WHAT NEEDS TO BE DONE » The answer must repeat each line of the material exactly.

===

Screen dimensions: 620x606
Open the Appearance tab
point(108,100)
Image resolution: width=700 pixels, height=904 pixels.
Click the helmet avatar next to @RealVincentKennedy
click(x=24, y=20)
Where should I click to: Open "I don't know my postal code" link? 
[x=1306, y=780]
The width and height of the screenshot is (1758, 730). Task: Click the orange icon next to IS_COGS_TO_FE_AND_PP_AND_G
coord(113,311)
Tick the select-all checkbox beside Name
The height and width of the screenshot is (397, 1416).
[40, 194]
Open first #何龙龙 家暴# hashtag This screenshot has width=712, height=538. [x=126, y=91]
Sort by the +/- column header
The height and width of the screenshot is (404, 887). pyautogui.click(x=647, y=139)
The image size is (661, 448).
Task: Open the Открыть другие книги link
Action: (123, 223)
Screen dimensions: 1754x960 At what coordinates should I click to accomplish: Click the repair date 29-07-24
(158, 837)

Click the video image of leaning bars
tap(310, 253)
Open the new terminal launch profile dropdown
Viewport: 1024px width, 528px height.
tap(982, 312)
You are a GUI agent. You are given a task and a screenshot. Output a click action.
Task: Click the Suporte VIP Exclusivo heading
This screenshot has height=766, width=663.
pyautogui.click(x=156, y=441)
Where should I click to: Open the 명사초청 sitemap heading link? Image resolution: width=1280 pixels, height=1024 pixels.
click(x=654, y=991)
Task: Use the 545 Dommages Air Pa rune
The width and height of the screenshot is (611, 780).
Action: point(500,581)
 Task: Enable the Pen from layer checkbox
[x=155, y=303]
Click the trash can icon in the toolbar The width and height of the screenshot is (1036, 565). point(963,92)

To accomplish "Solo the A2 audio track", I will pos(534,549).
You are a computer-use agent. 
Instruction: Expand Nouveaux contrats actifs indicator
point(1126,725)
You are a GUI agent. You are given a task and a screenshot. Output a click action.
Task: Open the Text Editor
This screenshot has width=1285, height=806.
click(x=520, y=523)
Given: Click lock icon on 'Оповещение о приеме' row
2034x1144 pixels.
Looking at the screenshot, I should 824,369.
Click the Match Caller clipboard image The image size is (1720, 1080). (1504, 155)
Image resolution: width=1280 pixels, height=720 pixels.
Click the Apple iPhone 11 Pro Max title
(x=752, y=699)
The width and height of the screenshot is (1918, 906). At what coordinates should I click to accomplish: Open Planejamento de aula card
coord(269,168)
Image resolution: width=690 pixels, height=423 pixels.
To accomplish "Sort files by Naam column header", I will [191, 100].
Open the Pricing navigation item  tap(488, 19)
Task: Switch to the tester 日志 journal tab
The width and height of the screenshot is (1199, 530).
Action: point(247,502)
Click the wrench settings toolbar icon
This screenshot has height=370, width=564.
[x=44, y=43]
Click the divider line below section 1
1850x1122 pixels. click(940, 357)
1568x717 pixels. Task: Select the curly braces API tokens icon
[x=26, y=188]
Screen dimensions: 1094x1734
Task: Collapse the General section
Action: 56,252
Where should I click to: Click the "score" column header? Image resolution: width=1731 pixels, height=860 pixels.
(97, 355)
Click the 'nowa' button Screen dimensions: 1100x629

===

WRITTEN ANSWER »
Screen dimensions: 620x606
Open the Appearance tab
point(108,100)
Image resolution: width=700 pixels, height=904 pixels.
Click the helmet avatar next to @RealVincentKennedy
click(x=24, y=20)
Where should I click to: Open "I don't know my postal code" link? 
[x=1306, y=780]
The width and height of the screenshot is (1758, 730). Task: Click the orange icon next to IS_COGS_TO_FE_AND_PP_AND_G
coord(113,311)
Tick the select-all checkbox beside Name
The height and width of the screenshot is (397, 1416).
[40, 194]
Open first #何龙龙 家暴# hashtag This screenshot has width=712, height=538. [x=126, y=91]
Sort by the +/- column header
The height and width of the screenshot is (404, 887). pyautogui.click(x=647, y=139)
The image size is (661, 448).
Task: Open the Открыть другие книги link
Action: (123, 223)
Screen dimensions: 1754x960 At what coordinates should I click to accomplish: Click the repair date 29-07-24
(158, 837)

Click the video image of leaning bars
tap(310, 253)
Open the new terminal launch profile dropdown
Viewport: 1024px width, 528px height.
tap(982, 312)
You are a GUI agent. You are given a task and a screenshot. Output a click action.
Task: Click the Suporte VIP Exclusivo heading
This screenshot has height=766, width=663.
pyautogui.click(x=156, y=441)
Where should I click to: Open the 명사초청 sitemap heading link? Image resolution: width=1280 pixels, height=1024 pixels.
click(x=654, y=991)
Task: Use the 545 Dommages Air Pa rune
The width and height of the screenshot is (611, 780).
Action: point(500,581)
 Task: Enable the Pen from layer checkbox
[x=155, y=303]
Click the trash can icon in the toolbar The width and height of the screenshot is (1036, 565). point(963,92)

To accomplish "Solo the A2 audio track", I will pos(534,549).
You are a computer-use agent. 
Instruction: Expand Nouveaux contrats actifs indicator
point(1126,725)
You are a GUI agent. You are given a task and a screenshot. Output a click action.
Task: Open the Text Editor
This screenshot has width=1285, height=806.
click(x=520, y=523)
Given: Click lock icon on 'Оповещение о приеме' row
2034x1144 pixels.
Looking at the screenshot, I should 824,369.
Click the Match Caller clipboard image The image size is (1720, 1080). (1504, 155)
Image resolution: width=1280 pixels, height=720 pixels.
Click the Apple iPhone 11 Pro Max title
(x=752, y=699)
The width and height of the screenshot is (1918, 906). At what coordinates should I click to accomplish: Open Planejamento de aula card
coord(269,168)
Image resolution: width=690 pixels, height=423 pixels.
To accomplish "Sort files by Naam column header", I will [191, 100].
Open the Pricing navigation item  tap(488, 19)
Task: Switch to the tester 日志 journal tab
The width and height of the screenshot is (1199, 530).
Action: point(247,502)
Click the wrench settings toolbar icon
This screenshot has height=370, width=564.
[x=44, y=43]
Click the divider line below section 1
1850x1122 pixels. click(940, 357)
1568x717 pixels. Task: Select the curly braces API tokens icon
[x=26, y=188]
Screen dimensions: 1094x1734
Task: Collapse the General section
Action: 56,252
Where should I click to: Click the "score" column header? Image resolution: width=1731 pixels, height=860 pixels.
(97, 355)
Click the 'nowa' button Screen dimensions: 1100x629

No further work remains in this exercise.